Firms adjusting to ‘new reality’
Amy Tyler, associate director based in CBRE’s Aberdeen office, said: “Office occupiers face a complex matrix of issues as they adjust to and indeed shape a new reality.
“After a period of huge uncertainty there is more clarity emerging over the direction of future real estate strategy, with only a small minority of companies reporting no change.”
Ms Tyler added: “Acceptance, or endorsement of the reality of hybrid working patterns has gained traction, with employee time being divided more equally between home and office.
“Sometimes though this does just amount to vague statements of intent.

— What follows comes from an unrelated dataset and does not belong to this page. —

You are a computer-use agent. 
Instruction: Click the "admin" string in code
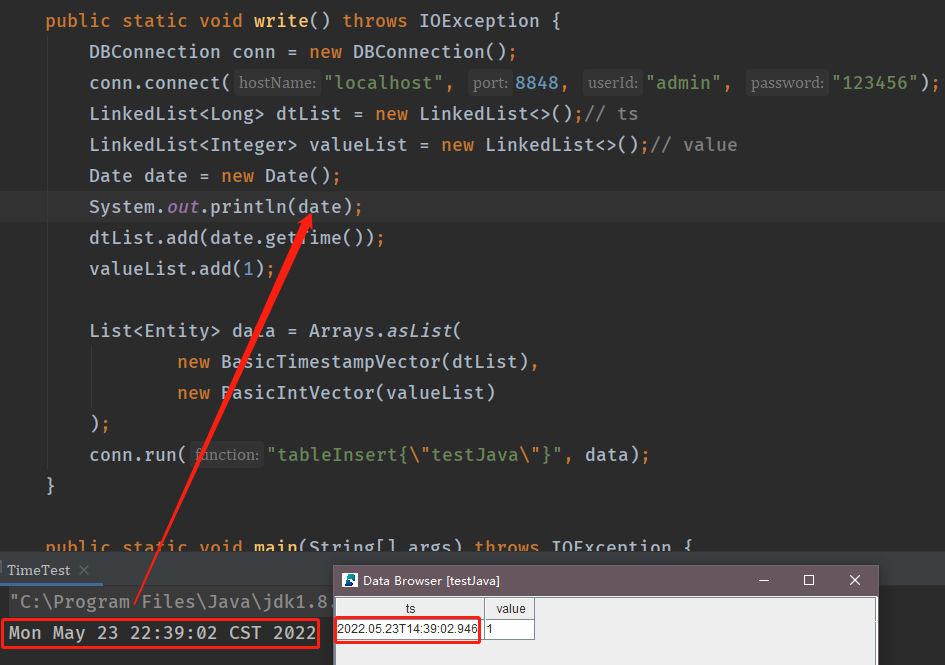[682, 83]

“There is undoubtedly a clear need for strong senior-level messaging and change management to guide employees through this phase.”

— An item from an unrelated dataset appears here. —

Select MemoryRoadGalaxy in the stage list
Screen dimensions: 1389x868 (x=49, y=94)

Nearly 90% of firms questioned by CBRE indicated they would be making changes to their commercial property strategy as a result of the pandemic.
The Charting the Future of the Workplace survey also highlighted the growing importance of workplace strategy, compared with the same period a year ago.
Companies are increasingly looking to increase collaborative areas – up from 36% to 63% – and revisiting design standards, up from 22% to 50%.
Strategies focused on upgrading or increasing workplace amenities – up from 9% to 36% – or altering layouts to provide more open space have also grown in popularity.
For example, CBRE client Esson Properties incorporated break-out spaces, lounges and sit-down “Zoom areas” when creating its “plug-and-play” accommodation at Blenheim Gate in Aberdeen.
The survey also revealed a heightened desire for health and wellness to be at the heart of new workplace strategies, with 41% of companies questioned citing this as important.
Market changes have also led to increased popularity for the flexible, or “flex”, office market.
The proportion of companies for whom flex space is less than 10% of their total portfolio is expected to drop from 86% now to 41% in two years’ time.
CBRE director Alistair Urquhart said: “We are seeing occupiers using their lease events as an opportunity to review their real estate portfolios
“Often the increase in flex has been driven by a means of entering new markets, and occupiers using this model for smaller office locations or where flexibility is desired.
“There is strong demand for not just serviced offices but also second-hand spaces, with good quality fit-outs.
“The desire of occupiers to expand into new markets is also consistent with flex office providers looking to do the same.”
Angela Lowe, senior director in CBRE’s Edinburgh office, said companies must decide how much personal autonomy to allow as they try to strike the right balance between office and home working.
Ms Lowe added: “Over half of companies aspire to an equal mix of office and remote-based work – up from 29% last year, while 38% think their workers will be at the office for three or more days per week.”